I propose that, for most evangelicals, the Bible is the primary text from which we first derive at least an implicit political philosophy — because it is our primary text for understanding the world in general.

Two-thirds of the Christian Bible consists of what we call the “Old Testament.” And most of the Old Testament tells the story of an ancient nation-state called Israel. I believe it is no overstatement to claim that for millions of Americans, the meaning of nationhood is learned more fully from the Old Testament than from any civics or government class offered sometime along the way in school.

Many scholars have documented the impact that this immersion in the Bible has on evangelical attitudes toward the contemporary state of Israel. Fewer have emphasized the impact that such an immersion has on evangelical attitudes toward America.

I am coming to believe that most of the seemingly outrageous claims that theologically conservative politicians and ministers make about America flow from a political-moral imagination in which ancient Israel provides the template for the functions of a nation — any nation, including our own.  The accounts offered in the historical books of the Old Testament, running from Joshua to II Chronicles in the Christian canon, are read with a kind of authoritarian literalist straightforwardness , producing the following basic understanding of nationhood:

— The source of the state of Israel was God, who brought it into being.

— The proper ruler of Israel is therefore also God, whose will is to be obeyed.

— Any earthly ruler of Israel has been appointed by God and is answerable to God alone.

— The wars of Israel are divinely ordained, and Israel’s troops are fighting for God.

— Setbacks for Israel are not coincidental but are God’s will — and are usually punishment for the nation’s sins.

Of course, this is only one version of how to understand biblical Israel, and it has been challenged, reworked, and revised in many ways through the centuries. Such revisions and reinterpretations have come within the canon itself, from the prophets, and later from Jewish and Christian biblical scholars and community leaders. Certainly it is not the way the modern state of Israel is understood by most of its own inhabitants.

Nor is it the understanding of America taught in our high school American government classes. (Well, actually, I have seen curriculum in private Christian schools that comes pretty close to this.) I am not sure that it is a self-consciously chosen vision of America even for a majority of evangelicals. But it goes deeper than that. It lies in our moral and political imagination.

This helps to explain why many conservative evangelicals persist in describing America as an especially God-blessed and God-called nation and why they persist in calling America as a nation “back” to obedience to the God in whom, says our currency, we trust. It also helps explain why they tend to envision at least their favored  politicians as God-appointed and God-anointed leaders whom it is wrong to question or criticize, and why they often lift our wars to a kind of holy status and describe our warriors as doing the work of God. Finally, it helps explain why they often attribute national setbacks to divine punishment for our sins. They are, effortlessly and naturally, applying an ancient Israelite paradigm to the modern United States.
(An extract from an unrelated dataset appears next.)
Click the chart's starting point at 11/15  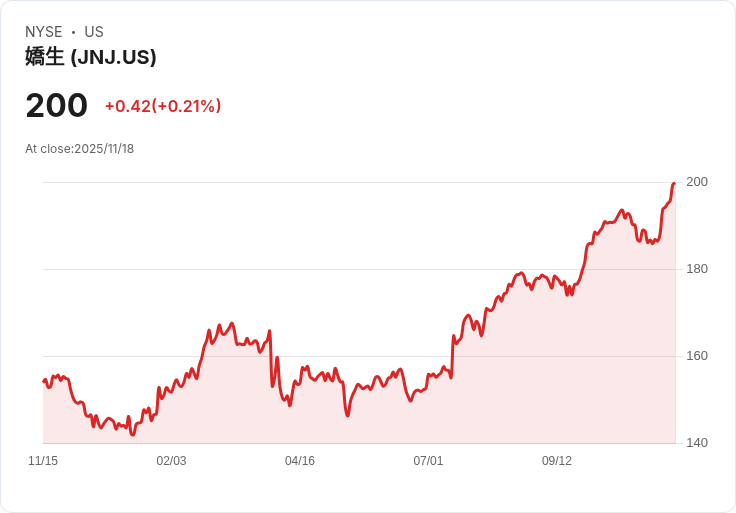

And remember, I am not just talking about rabid ideologues or those with a particular ideological ax to grind. I am suggesting that this is the native language of millions of grassroots evangelicals.

If this is true, the implications are enormous. I will name just one implication for evangelical churches, and one for all Americans.

Evangelical churches and their leaders need to read more widely in Christian theology and ethics to develop a theology of the state that considers seriously both the difference that Jesus makes and the difference between ancient, theocratic Israel and modern, democratic America.

Americans need to take seriously the fact that millions of their countrymen are operating from an implicitly theocratic paradigm into which Enlightenment-era American constitutionalism has only partially penetrated. They certainly need to know as much as possible about the political imaginations of those who seek the highest offices of the land.